[DOCUMENT TEXT Boundary: Start]

# neutering adult male dogs....does it calm them down???



## Artisan (Mar 27, 2011)

Hi all, not usually a visitor to this section but I need some advice please if anyone can offer any 
Iv got a 6 year old male jack russell iv had since he a was a tiny baby, he grew up with an alsation X lab female who sadly died of old age and cancer about 3 years ago who he was inseperable with. Anyway we recently got a great dane puppy who is now 12 weeks old and twice the size of little alfie. Even though bear is so young-alfie has had a few scrapes at him though they get on together most of the time. Alfie gets on well with my brothers yorkie who is male so I'm wondering if getting alfie neutered will calm down his male dominance/agression ??? I'm asking because iv been told it will make no difference at his age coz he will be set in his ways and won't change now but iv read that coz neutering stops the amount of testosterone produced I'm assuming that this has got to be of some benefit as he will not feel so dominant against another male dog. We are getting the puppy neutered as soon as old enough and wondered if anyone had any views on wether it would be worth getting alfie "done" or not???
Thanks for reading :2thumb:


----------



## Shell195 (May 31, 2007)

Castration does reduce testosterone levels but its not guaranteed to work at reducing aggression. Why not ask the vet about trying Tardak, it has the same effect as castration but only lasts a few weeks as its an injection. If this works you could then have him surgically castrated.


----------



## cloggers (Mar 13, 2010)

I personally don't think it works, we've had several dogs that have been neutered to chill them out and it was useless. 
What do you mean by a few scrapes? As in rough play of having to separate them? Bear is the new boy on block, Alfie may just feel a little bit put out and showing him who is in charge, I don't think it sounds like aggression : victory:


----------



## Artisan (Mar 27, 2011)

Thanks guys. 
Cloggers....the few scrapes they've had in the month we have had bear have resulted in bear having a bleeding ear and 2 bleeding bites to the nose where alfie ment buisness. Alfie has been a spoilt brat since his other friend died and I do think he feels bear is stepping on his toes and is putting him in his place. These are the only 2 quite nasty gos alfie has had at him. Bear is a really dozy typical puppy-charging everywhere like a rhino coz his feet are too big for his body but he is gentle as anything and is wary of alfie. I'd just be devastated if one day when bear weighs 12 stone and alfie "has a go" he decides to have a go back. Great danes are gentle giant but can do some big damage if he wanted to so I want to eliminate any probs before they manifest. Never thought I'd get another male dog so didnt forsee this. Alfies my dog and bear is my boyfriends. Il ask the vet what he thinks nextime we go. Maybe when bear gets neutered it will calm alfie down when he dusnt have to compete with another full male. As I said he was fine with other dogs before now. Don't know if its a male invading his space or the fact he's threatened by a big bounding pup bigger then he is!

[DOCUMENT TEXT Boundary: End]
[RECORDED INFORMATION Boundary: Start]

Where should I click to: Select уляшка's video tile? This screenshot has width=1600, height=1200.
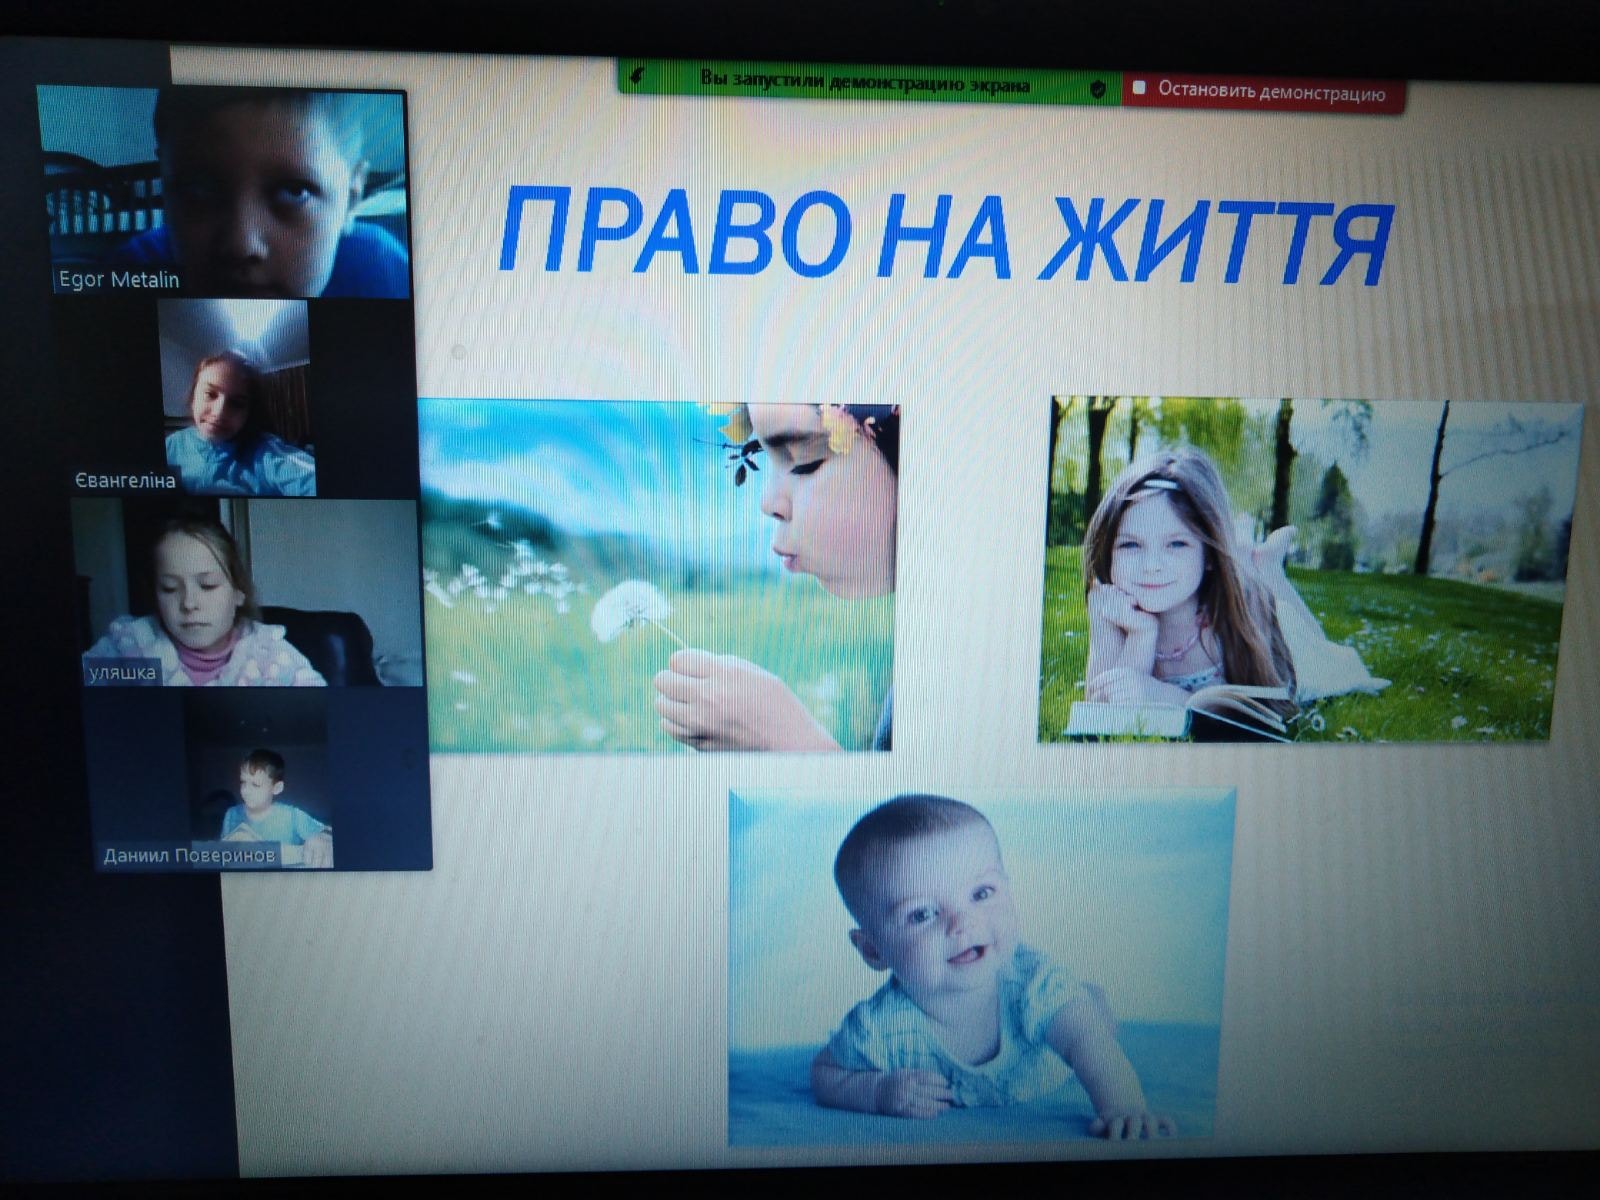pyautogui.click(x=246, y=593)
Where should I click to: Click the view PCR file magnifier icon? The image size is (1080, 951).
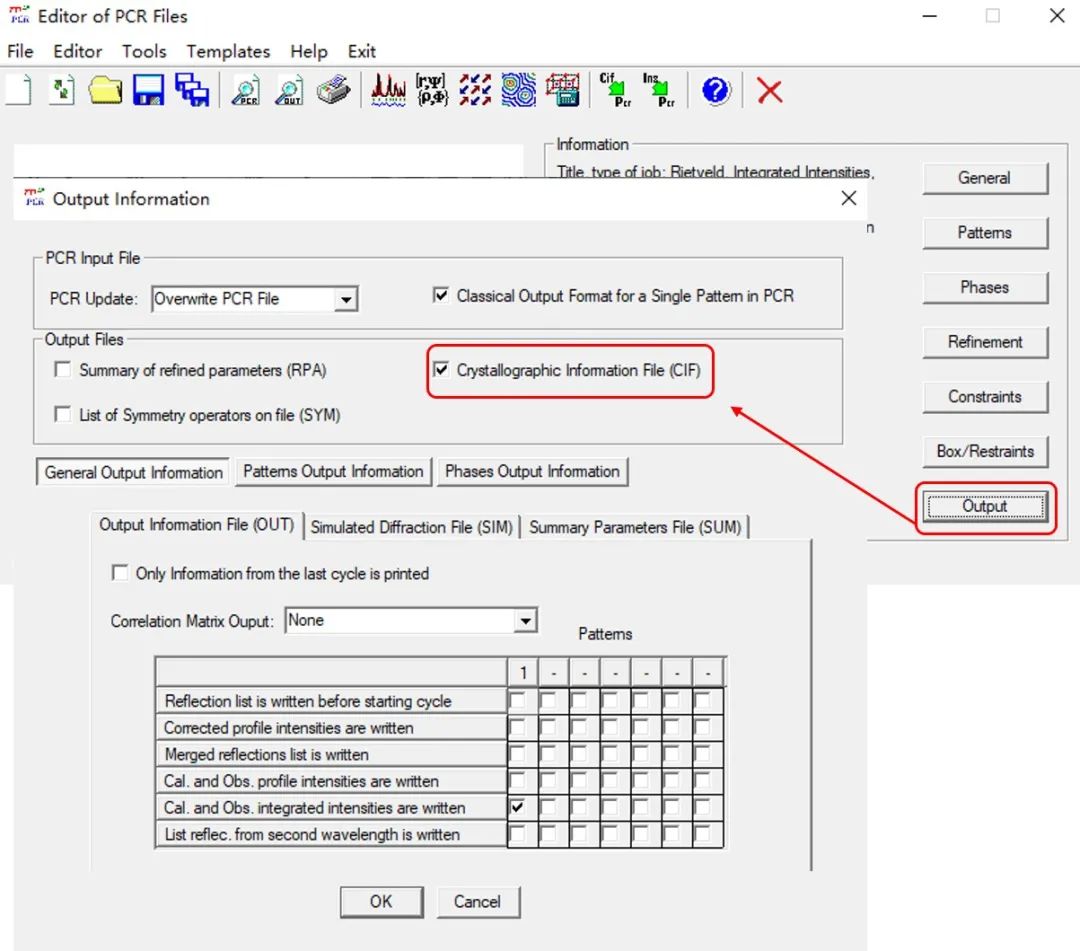click(x=245, y=91)
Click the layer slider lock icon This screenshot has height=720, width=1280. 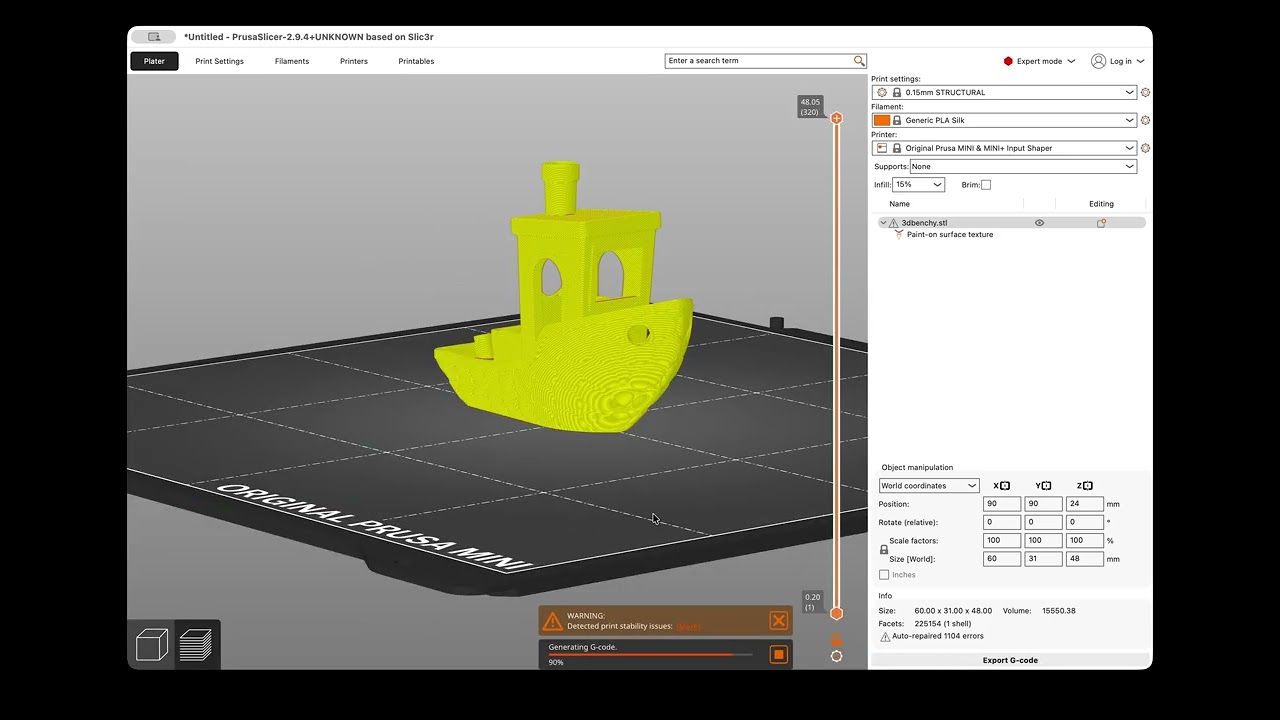(x=837, y=638)
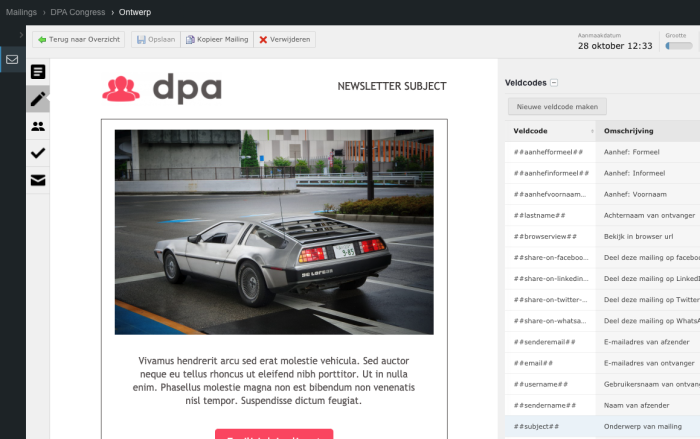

[RECORDED INFORMATION Boundary: End]

# SET OF TASKS
1) In the forum thread about neutering adult male dogs, what injection does Shell195 suggest asking the vet about?
2) Carry on the forum thread about neutering adult male dogs from its last post.

# ANSWERS TO THE TASKS
1) Tardak

2)
----------



## cloggers (Mar 13, 2010)

Alfie is an older dog, so it may be the fact that a puppy is running rings round him, and a much bigger puppy at that :lol2:

I'm fortunate that my Jack Russell is at my dads and the GSD at my mums so they rarely meet. However I can guarantee if a 'fight' kicks off my GSD will be at the bottom with him at her throat :roll: Only ever had to separate them once :shock:

I'd say talk to your vet : victory:


----------



## Nix (Jan 23, 2008)

I'd get a psychologist in to look at your particular situation, you maybe able to train him out of it. I always think dogs should be neutered unless you intend to breed them. Can help stop other dogs being aggressive to yours too.


----------



## Artisan (Mar 27, 2011)

Thanks for the ideas guys :no1:


----------



## Postcard (Aug 29, 2010)

If there's a fear element - there might be since pup's so much bigger - then neutering can increase aggression by removing testosterone. You've had some really good advice already but I also think a behaviourist & chemical alteration are the way to go first of all :2thumb:


----------



## pigglywiggly (Jul 19, 2008)

i`ve never met a dog thats clamed down after neutering - theve all been still aggressive/bonkingmad/destructive.

think maybe you should have got a female and got her neutered, opposite sexes tend to work better imo. ( hindsights marvelous aint it? lol )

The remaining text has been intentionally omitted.